Difference Between Linux/aarch64 and Jetson/aarch64

Hello,

I want to use Jetson aarch64 docker container on Windows but docker multiarchitecture does not support jetson/aarch64. İt only supports linux/aarch64. What is difference between linux/aarch64 and jetpack/aarxh64? If I use linux/aarch64 for container instead of jetson/aarch64, is there any major difference or it is ok? (Briefly I am curious about their difference)

Hi,

Could you share with us your use case and why you need to run the Jetson image on the host?

In general, the Jetson-based image indicates support for the integrated GPU.
Other aarch64 images might build for the discrete GPU.

If you want to cross-compile an app on the host, you can use the image below instead:

Thanks.

Hello @AastaLLL

I want to test my jetson device projects without using physically Jetson device. So I want to use Jetson container on my windows computer. That’s why I want to run Jetson image on Windows (x86_64)

If I use the link that you shared, it gives me the cross compile but can I test and run my project in this container on Windows?

Hi,

It depends on the use case.

For example, if you use PyTorch + OpenCV.
You can test it with a desktop container that installed the same PyTorch version.

But if your app use some Jetson-specific hardware, ex Deepstream or MMAPI.
Please test it directly on the Jetson device.

Thanks.

Hello @AastaLLL

I will use Pytorch and similar libraries, can I use the container that you shared with me (JetPack Cross Compilation container | NVIDIA NGC) for pytorch projects? Or is there other containers for that? How can I find them?

FYI, aarch64 should be the same as arm64; a.k.a., ARM 64-bit. Jetson hardware itself is likely somewhat different in some ways from other hardware (even two RPis are different from each other in most cases). Running on Linux I don’t think it matters if it is Jetson or not, it is still 64-bit Linux aarch64/arm64.

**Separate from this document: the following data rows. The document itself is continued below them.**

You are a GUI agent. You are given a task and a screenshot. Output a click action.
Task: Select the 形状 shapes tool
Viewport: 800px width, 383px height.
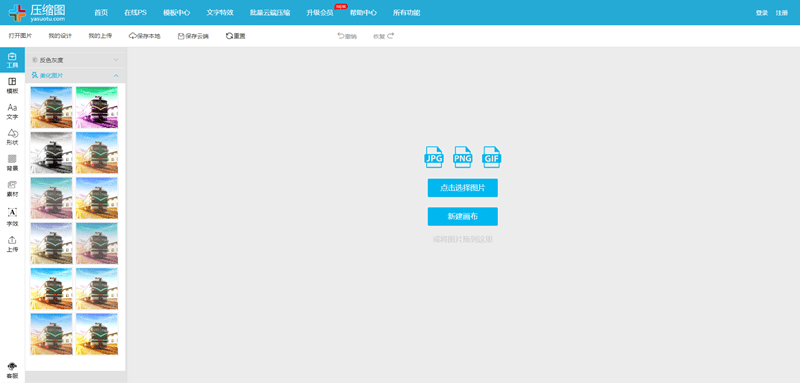[x=12, y=137]
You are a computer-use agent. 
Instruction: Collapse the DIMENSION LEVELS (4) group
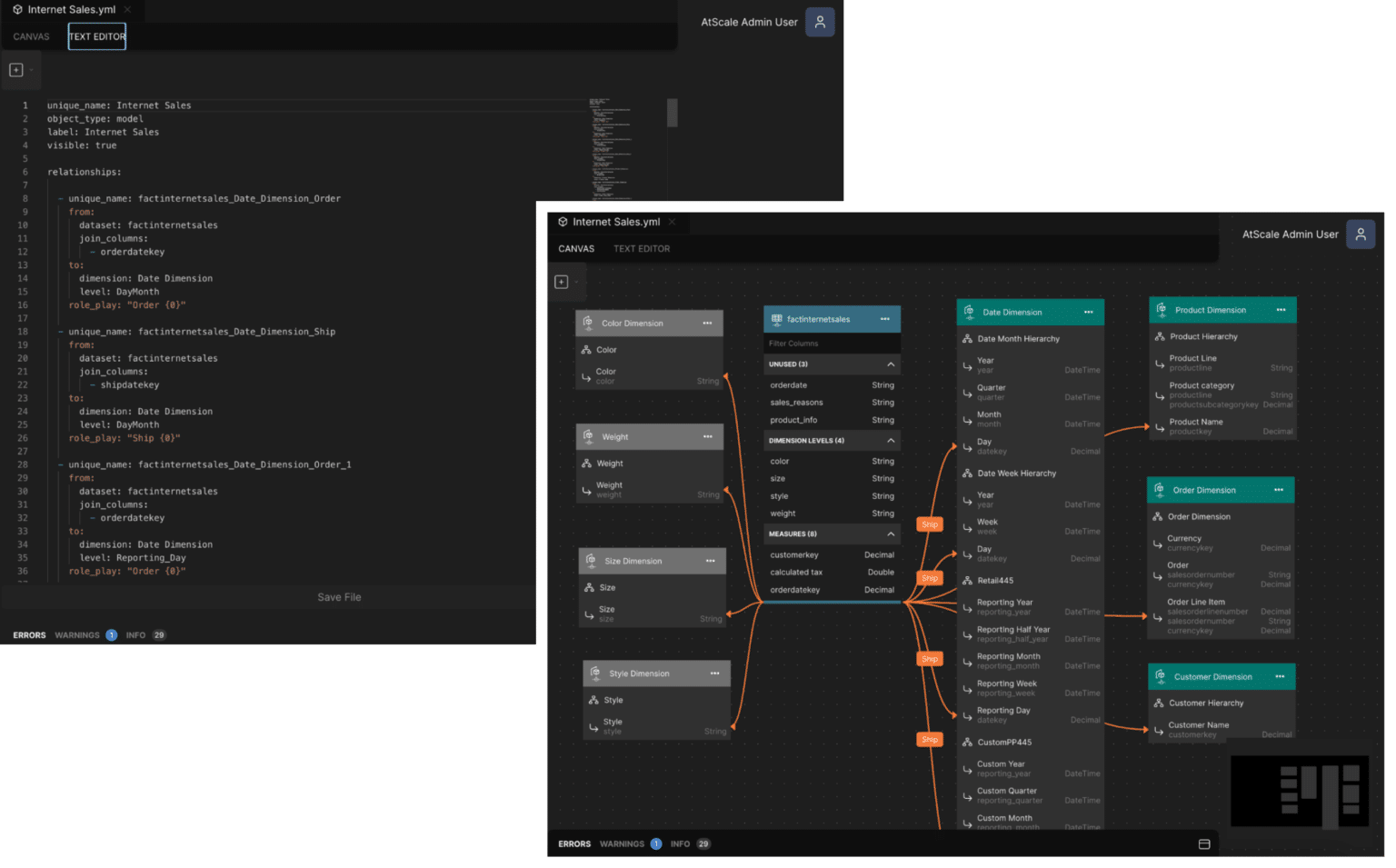coord(889,440)
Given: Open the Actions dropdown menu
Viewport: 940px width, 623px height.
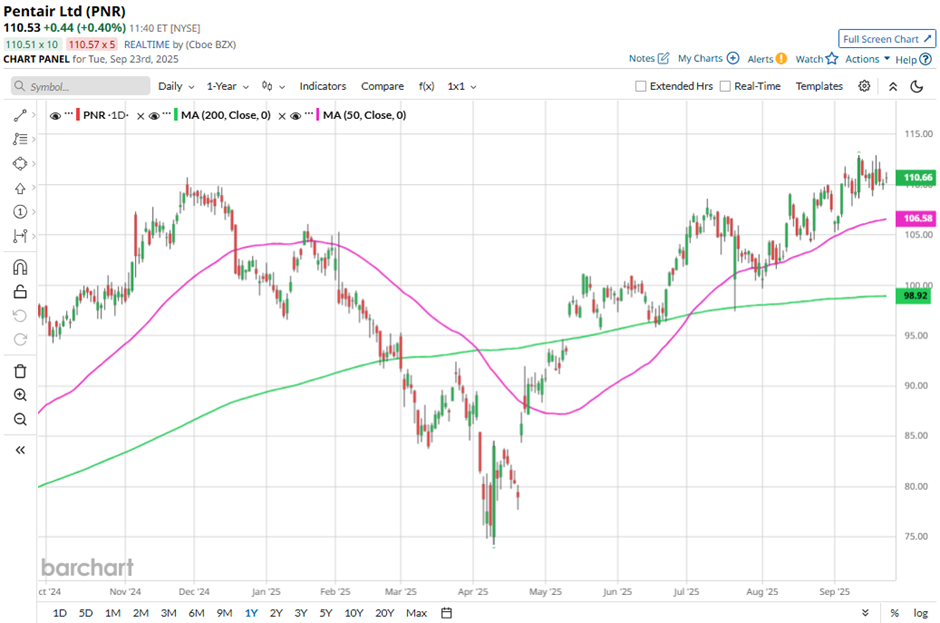Looking at the screenshot, I should 867,59.
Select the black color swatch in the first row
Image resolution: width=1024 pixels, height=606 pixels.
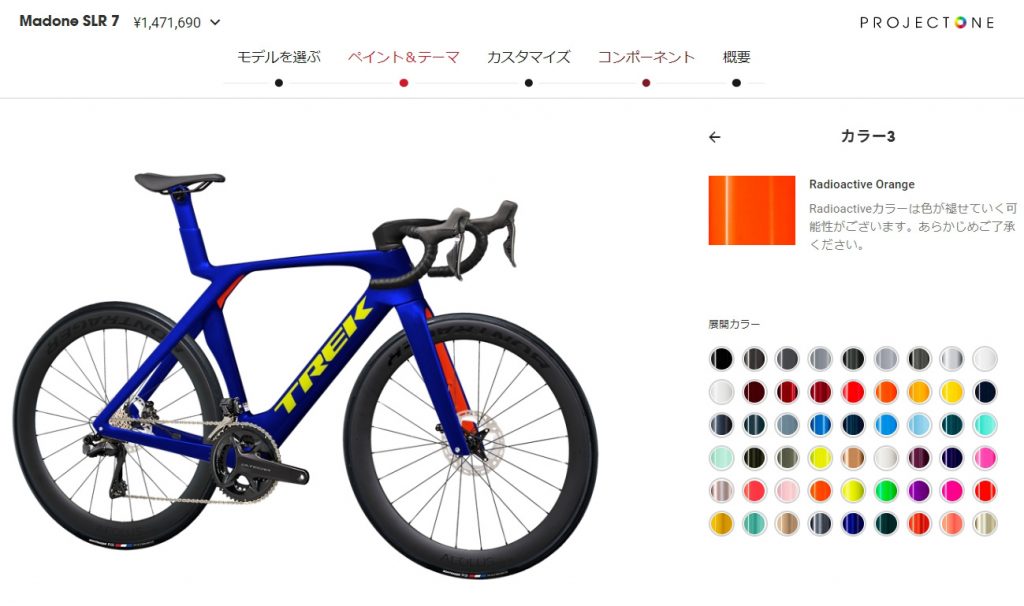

Unless an emulation is specific to some particular hardware I doubt any emulation is a perfect test platform. If you run a given application on the emulation, and it turns out the same as the actual hardware, then the emulation is probably a time saver and useful. Just test it on whatever you are working with.

Hi

The container is for cross-compiling.
This means you will compile a Jetson app with the container.
But this app cannot run on the desktop

For better development, you might want to use the same container that supports different platforms.

For example, design the app with nvcr.io/nvidia/pytorch:25.06-py3, which can run on a desktop.
And the same app is expected to be runnable on Jetson but with the nvcr.io/nvidia/pytorch:25.06-py3-igpu container.

Thanks.

This topic was automatically closed 14 days after the last reply. New replies are no longer allowed.